Another day and another shortstop option seems to be out there in the minds of the Cincinnati Reds. We’re less than one month away from the first game of spring training and Cincinnati still hasn’t accomplished their one stated goal this offseason: Finding a shortstop. With the free agent market down to Didi Gregorius and a bunch of guys who aren’t upgrades or need to have a significant rebound to be an upgrade, the trade market could be a viable option. One player that’s potentially out there is someone who has already been traded this offseason – Amed Rosario.
Mike Puma of The New York Post noted this morning that the Reds have been discussing whether or not Rosario makes sense or not. There’s a lot going on here, so let’s try to dive in. Amed Rosario will be 25-years-old in the 2021 season and he’s played in parts of four years in the big leagues. He’s a career .268/.302/.403 hitter, with a career OPS+ of 91. He’s been a well below-average hitter in three of those four seasons, with the 2019 campaign being his lone above-average season at the plate and it came by the thinnest of margins when he posted a 101 OPS+ for the Mets.
Cleveland acquired Amed Rosario in the deal with New York that sent Francisco Lindor and Carlos Carrasco to the Mets three weeks ago. If the question the Reds front office is asking is should they try to acquire him, shouldn’t our question be why they don’t already know that answer? Cleveland clearly wasn’t all that interested in acquiring him in the deal with the Mets if they are going to turn around and trade him three weeks later, which means he was going to be available to anyone else once the Mets had things lined up for Lindor. This discussion should have already happened. And perhaps it did and the tweet from Puma was simply worded poorly.
Let’s talk a bit about what Amed Rosario brings to the table. Offensively, he hasn’t exactly performed much as a professional, even in the minors. To be fair, he was always incredibly young for the level he was playing at while in the minors – he debuted at 21 with the Mets – but his OPS by season in the minors were .637, .691, .631, .833, and then .833. He was trending upwards as he reached the big leagues, but then went back to an OPS in the 600’s for three of the next four years.

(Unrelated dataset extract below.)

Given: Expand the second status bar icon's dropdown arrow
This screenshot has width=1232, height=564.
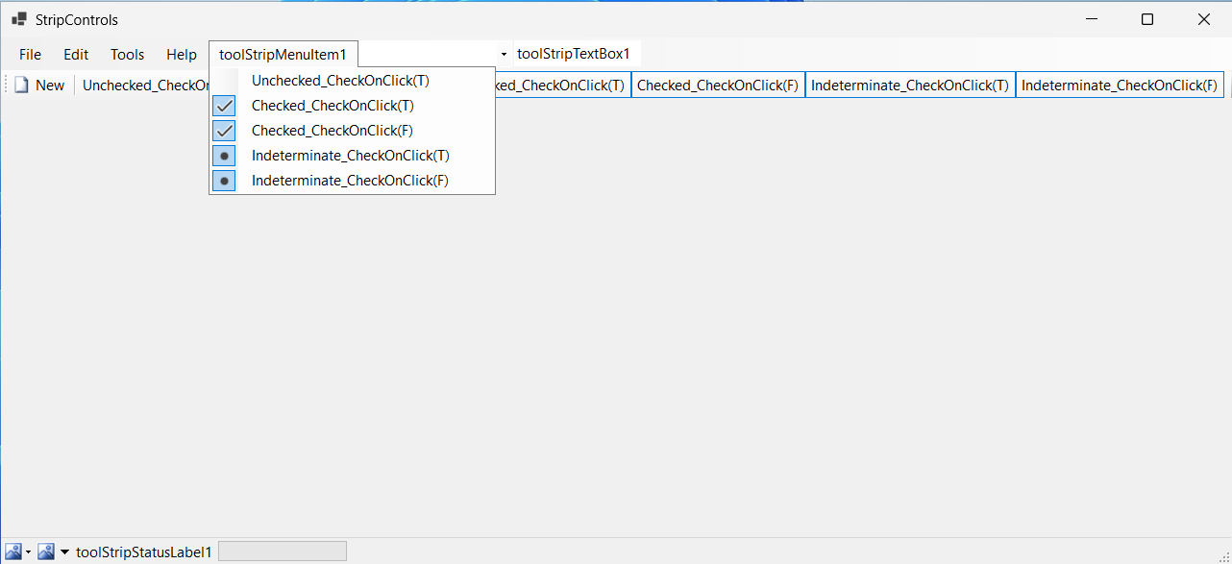Looking at the screenshot, I should pyautogui.click(x=64, y=551).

When he was in the minor leagues he was viewed as an elite level prospect. Heading into 2017 he was rated as the 8th overall prospect in all of baseball according to Baseball America. At the time scouting reports noted a strong ability to hit, but only fringy power potential. Defensively he stood out for his athleticism, good hands, and a strong arm at the shortstop position.
That scouting report hasn’t quite translated to the big league field. Not yet at least. Defensive metrics are a bit sketchy and not entirely reliable, but Baseball Reference has his defensive WAR at -1.8 for his career so far, with no season in the big leagues having a positive defensive WAR. Fangraphs defensive values see things a bit differently. In his career, his UZR is at -1.5, but he’s had two positive value seasons with the glove and two negative value seasons with the glove. This is where you really want to lean on what your scouts see, giving you a better feel of exactly where he falls on the defensive spectrum.
At the plate, we covered a little bit of that above, but let’s take a little bit deeper of a dive. In 2019 he had 30 doubles, 7 triples, and 15 home runs in 157 games for the Mets. That’s a solid amount of power for a shortstop. Where he’s struggled the most, though, is getting on base. Amed Rosario’s career on-base percentage is just .302 and it’s that low because he rarely walks. In 403 career games he has 67 walks. Among the 260 players since 2017 began who have at least 1000 plate appearances there are only nine players in baseball with a lower walk rate than Rosario, including form Reds Jose Iglesias and Jose Peraza.
There’s upside with Amed Rosario. He’s at an age where you should still expect some offensive improvements to come. But he’s also got a a glaring weakness in his offensive profile – he swings at a lot of bad pitches (he chases pitches out of the zone 40.2% of the time for his career – league average during this period is 30%). In some ways, his profile sounds similar to former Reds second baseman Brandon Phillips – big time prospect who didn’t quite put everything together, more known for his defense at age 25 than for his offense, with a low walk rate but some offensive tools to work with.
Unlike the acquisition of Brandon Phillips, the cost will likely be far higher for Amed Rosario, who has been better in the Major Leagues than Phillips had when he was acquired. Because of that, and his service time, he’s also going to cost more money. Rosario is owed $2,400,000 in 2021, and he’s under team control through the 2023 season. He’ll be arbitration eligible in both 2022 and 2023.